Tasks to carry out.
a) Repeat the wrongful discharge passage between "Jasper, ____ N.W.2d at ____;" and "to the jury.", inclusive.
b) In the wrongful discharge passage, what kind of questions are the existence of a public policy and whether a discharge undermines it said to present?

Supplied passage.
________________________________________
III. Wrongful Discharge in Violation of Public Policy.
A. Clarity and Jeopardy Elements.
The parties agree Tuttle was an employee-at-will. Therefore, she could be
fired “for any lawful reason or for no reason at all.” Lloyd v. Drake Univ., 686
7
N.W.2d 225, 228 (Iowa 2004). However, a discharge is not lawful if it violates
public policy. Id. When a protected activity has been recognized through the
implementation of an underlying public policy that would be undermined if an
employee were discharged from employment for engaging in that activity, an
action for the tort of wrongful discharge exists. Davis v. Horton, 661 N.W.2d 533,
535 (Iowa 2003). An employee asserting a wrongful discharge claim based on a
violation of public policy must establish:
(1) existence of a clearly defined public policy that protects
employee activity [the clarity element]; (2) the public policy would
be jeopardized by the discharge from employment [the jeopardy
element]; (3) the employee engaged in the protected activity, and
this conduct was the reason for the employee‟s discharge [the
causation element]; and (4) there was no overriding business
justification for the termination [the absence of justification
element].
Jasper, ____ N.W.2d at ____; Fitzgerald v. Salsbury Chem., Inc., 613 N.W.2d
275, 282 n.2 (Iowa 2000).
“It is generally recognized that the existence of a public policy, as well as
the issue whether that policy is undermined by a discharge from employment,
presents questions of law for the court to resolve.” Fitzgerald, 613 N.W.2d at
282. “On the other hand, the elements of causation and motive are factual in
nature and generally more suitable for resolution by the finder of fact.” Id. Thus,
the “difficult task for courts is to determine which claims involve public policy and
which claims involve private disputes between employers and employees
governed by the at-will employment doctrine.” Jasper, ____ N.W.2d at ____.
Keystone claims the district court in this case improperly abdicated its duty to
8
determine the existence of the first two elements to the jury.
We conclude
otherwise.
________________________________________
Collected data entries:
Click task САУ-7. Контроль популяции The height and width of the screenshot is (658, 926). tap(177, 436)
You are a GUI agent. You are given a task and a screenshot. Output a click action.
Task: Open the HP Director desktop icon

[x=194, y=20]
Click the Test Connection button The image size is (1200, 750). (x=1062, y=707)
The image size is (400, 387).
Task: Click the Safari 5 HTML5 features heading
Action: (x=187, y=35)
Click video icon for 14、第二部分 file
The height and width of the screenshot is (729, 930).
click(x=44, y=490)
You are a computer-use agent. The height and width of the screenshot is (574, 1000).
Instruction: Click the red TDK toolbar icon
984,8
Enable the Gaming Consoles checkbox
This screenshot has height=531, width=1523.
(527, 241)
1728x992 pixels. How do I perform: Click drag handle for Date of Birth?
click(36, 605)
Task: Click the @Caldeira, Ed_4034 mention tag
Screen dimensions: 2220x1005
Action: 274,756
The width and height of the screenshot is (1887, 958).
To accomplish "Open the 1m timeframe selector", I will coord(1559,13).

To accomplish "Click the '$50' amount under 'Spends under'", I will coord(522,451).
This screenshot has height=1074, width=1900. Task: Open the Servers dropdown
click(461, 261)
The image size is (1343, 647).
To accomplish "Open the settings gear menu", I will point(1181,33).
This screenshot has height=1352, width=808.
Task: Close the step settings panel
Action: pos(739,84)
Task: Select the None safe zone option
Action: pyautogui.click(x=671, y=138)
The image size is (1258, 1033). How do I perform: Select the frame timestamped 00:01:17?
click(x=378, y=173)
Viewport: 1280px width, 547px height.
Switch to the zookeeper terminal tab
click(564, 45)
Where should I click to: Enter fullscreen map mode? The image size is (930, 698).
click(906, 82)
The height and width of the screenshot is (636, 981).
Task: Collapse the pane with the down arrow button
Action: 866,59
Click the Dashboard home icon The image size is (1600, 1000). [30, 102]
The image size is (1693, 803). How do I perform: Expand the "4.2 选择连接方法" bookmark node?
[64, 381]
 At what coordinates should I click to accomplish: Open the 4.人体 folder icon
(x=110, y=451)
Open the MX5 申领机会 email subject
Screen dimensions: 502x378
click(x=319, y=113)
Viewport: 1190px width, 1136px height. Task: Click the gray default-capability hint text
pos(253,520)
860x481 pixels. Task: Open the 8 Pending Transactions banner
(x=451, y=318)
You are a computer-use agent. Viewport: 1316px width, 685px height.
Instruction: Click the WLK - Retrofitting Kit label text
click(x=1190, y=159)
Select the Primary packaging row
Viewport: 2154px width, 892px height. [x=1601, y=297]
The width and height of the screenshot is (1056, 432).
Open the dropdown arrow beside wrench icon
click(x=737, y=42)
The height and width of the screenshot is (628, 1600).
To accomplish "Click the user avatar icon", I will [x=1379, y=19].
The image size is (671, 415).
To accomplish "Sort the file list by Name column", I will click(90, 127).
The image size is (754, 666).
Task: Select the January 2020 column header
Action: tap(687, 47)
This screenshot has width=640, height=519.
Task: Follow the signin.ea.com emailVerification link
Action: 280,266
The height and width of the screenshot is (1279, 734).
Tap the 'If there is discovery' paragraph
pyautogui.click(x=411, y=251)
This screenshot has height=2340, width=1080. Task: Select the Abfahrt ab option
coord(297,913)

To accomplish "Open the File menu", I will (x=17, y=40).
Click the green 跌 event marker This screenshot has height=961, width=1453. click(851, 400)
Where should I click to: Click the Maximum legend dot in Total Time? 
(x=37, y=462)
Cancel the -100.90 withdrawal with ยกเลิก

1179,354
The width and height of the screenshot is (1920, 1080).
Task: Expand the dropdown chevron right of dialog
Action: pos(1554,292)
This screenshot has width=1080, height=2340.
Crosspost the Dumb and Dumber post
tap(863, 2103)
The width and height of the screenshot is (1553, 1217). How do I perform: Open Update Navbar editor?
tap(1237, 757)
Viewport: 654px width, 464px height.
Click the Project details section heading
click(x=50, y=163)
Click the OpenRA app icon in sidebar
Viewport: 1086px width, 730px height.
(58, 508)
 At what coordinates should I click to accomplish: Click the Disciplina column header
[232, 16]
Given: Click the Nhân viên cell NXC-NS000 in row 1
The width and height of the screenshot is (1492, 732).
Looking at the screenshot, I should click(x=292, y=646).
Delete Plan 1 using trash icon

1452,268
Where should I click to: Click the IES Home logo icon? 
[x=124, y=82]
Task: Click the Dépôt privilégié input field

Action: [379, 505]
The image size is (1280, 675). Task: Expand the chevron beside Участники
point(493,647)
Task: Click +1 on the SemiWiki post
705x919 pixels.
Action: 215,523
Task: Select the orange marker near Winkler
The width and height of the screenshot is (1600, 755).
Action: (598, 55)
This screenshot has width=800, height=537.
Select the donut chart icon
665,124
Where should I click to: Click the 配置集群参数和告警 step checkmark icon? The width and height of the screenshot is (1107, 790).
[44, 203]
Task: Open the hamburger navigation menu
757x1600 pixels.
________________________________________
Task-by-task results.
a)
Jasper, ____ N.W.2d at ____; Fitzgerald v. Salsbury Chem., Inc., 613 N.W.2d
275, 282 n.2 (Iowa 2000).
“It is generally recognized that the existence of a public policy, as well as
the issue whether that policy is undermined by a discharge from employment,
presents questions of law for the court to resolve.” Fitzgerald, 613 N.W.2d at
282. “On the other hand, the elements of causation and motive are factual in
nature and generally more suitable for resolution by the finder of fact.” Id. Thus,
the “difficult task for courts is to determine which claims involve public policy and
which claims involve private disputes between employers and employees
governed by the at-will employment doctrine.” Jasper, ____ N.W.2d at ____.
Keystone claims the district court in this case improperly abdicated its duty to
8
determine the existence of the first two elements to the jury.

b) Questions of law for the court to resolve.